* [Provided data]:
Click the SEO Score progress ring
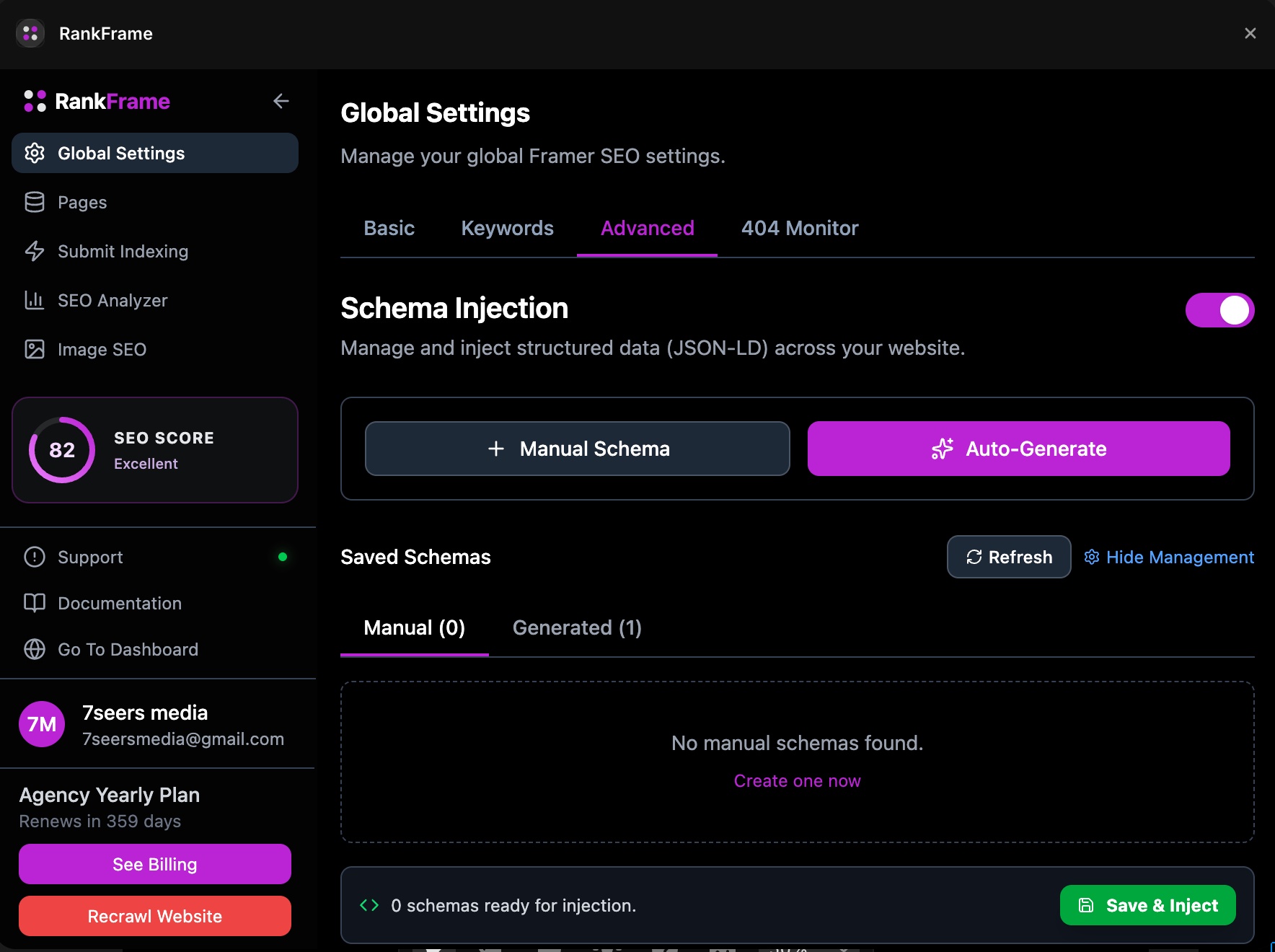The height and width of the screenshot is (952, 1275). (x=61, y=450)
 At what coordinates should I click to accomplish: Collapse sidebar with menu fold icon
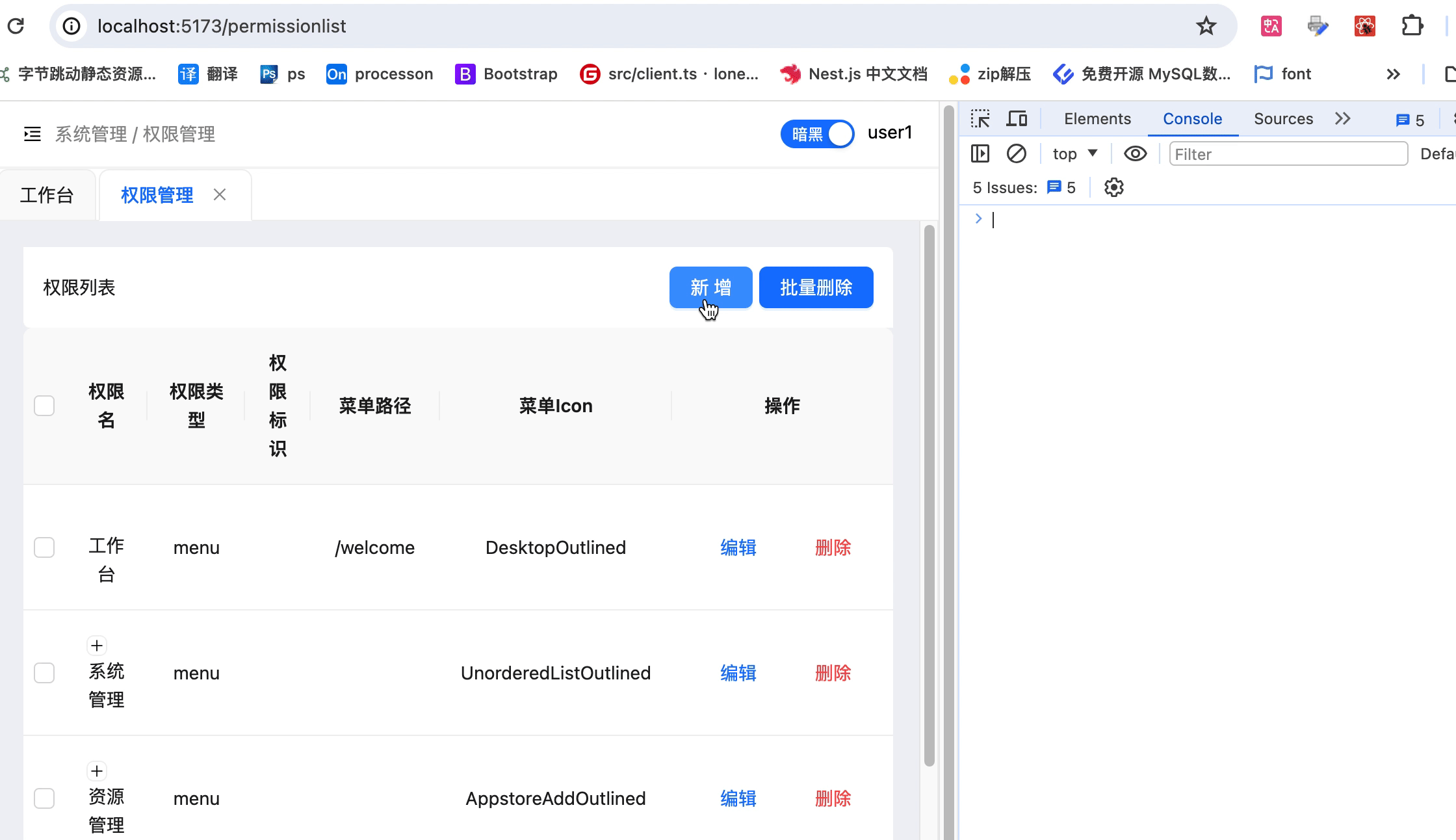pyautogui.click(x=32, y=134)
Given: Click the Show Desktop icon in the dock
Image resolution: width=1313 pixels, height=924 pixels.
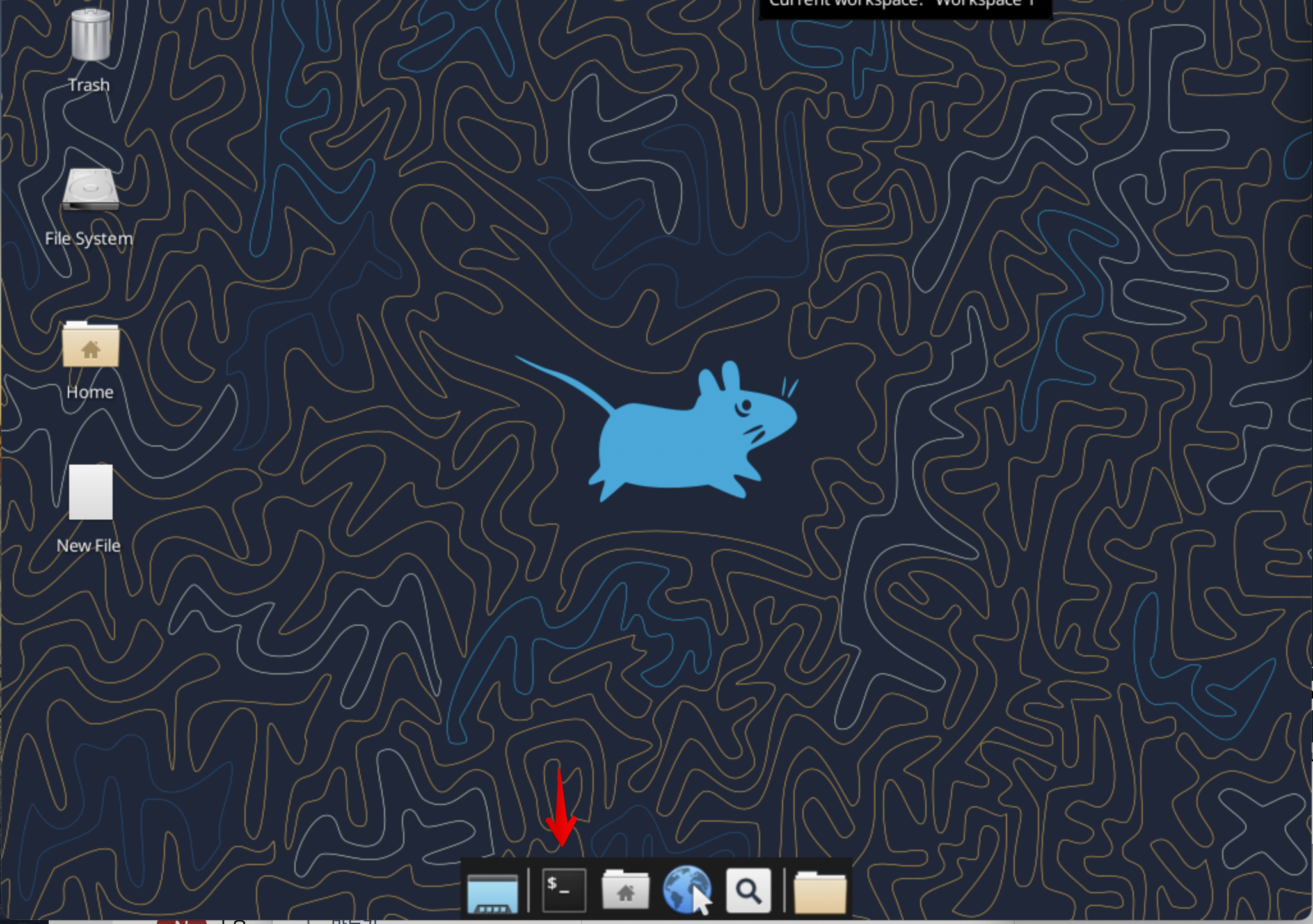Looking at the screenshot, I should pyautogui.click(x=492, y=892).
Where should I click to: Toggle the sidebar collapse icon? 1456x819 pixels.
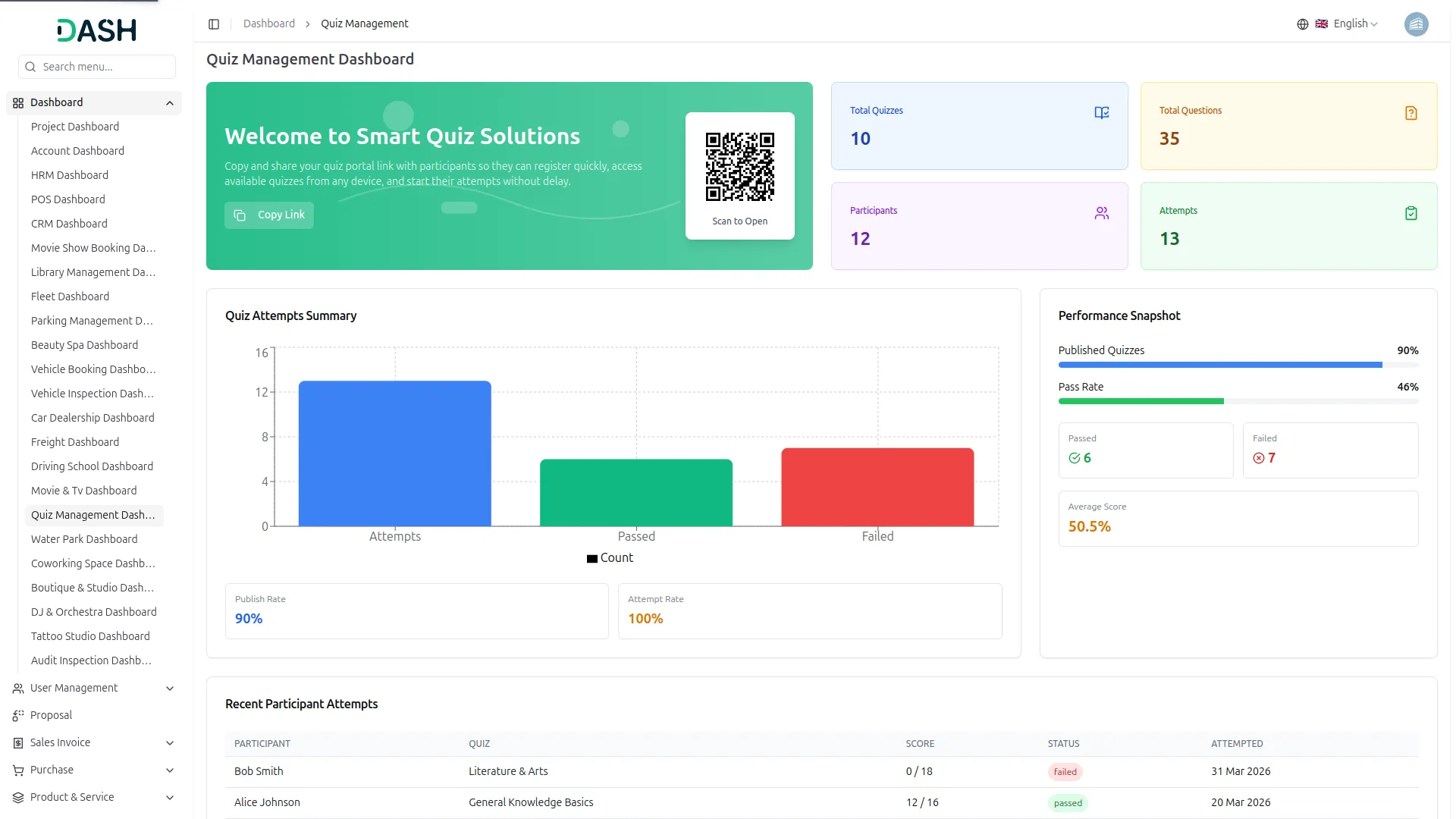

* [Aim of the exercise]: An exact copy of the lines from the line containing "Given: Click the" through the final line of the listing, without pictures, is the expected result.

* [Completed task]:
Given: Click the Show Desktop icon in the dock
Image resolution: width=1313 pixels, height=924 pixels.
Looking at the screenshot, I should pyautogui.click(x=492, y=892).
Where should I click to: Toggle the sidebar collapse icon? 1456x819 pixels.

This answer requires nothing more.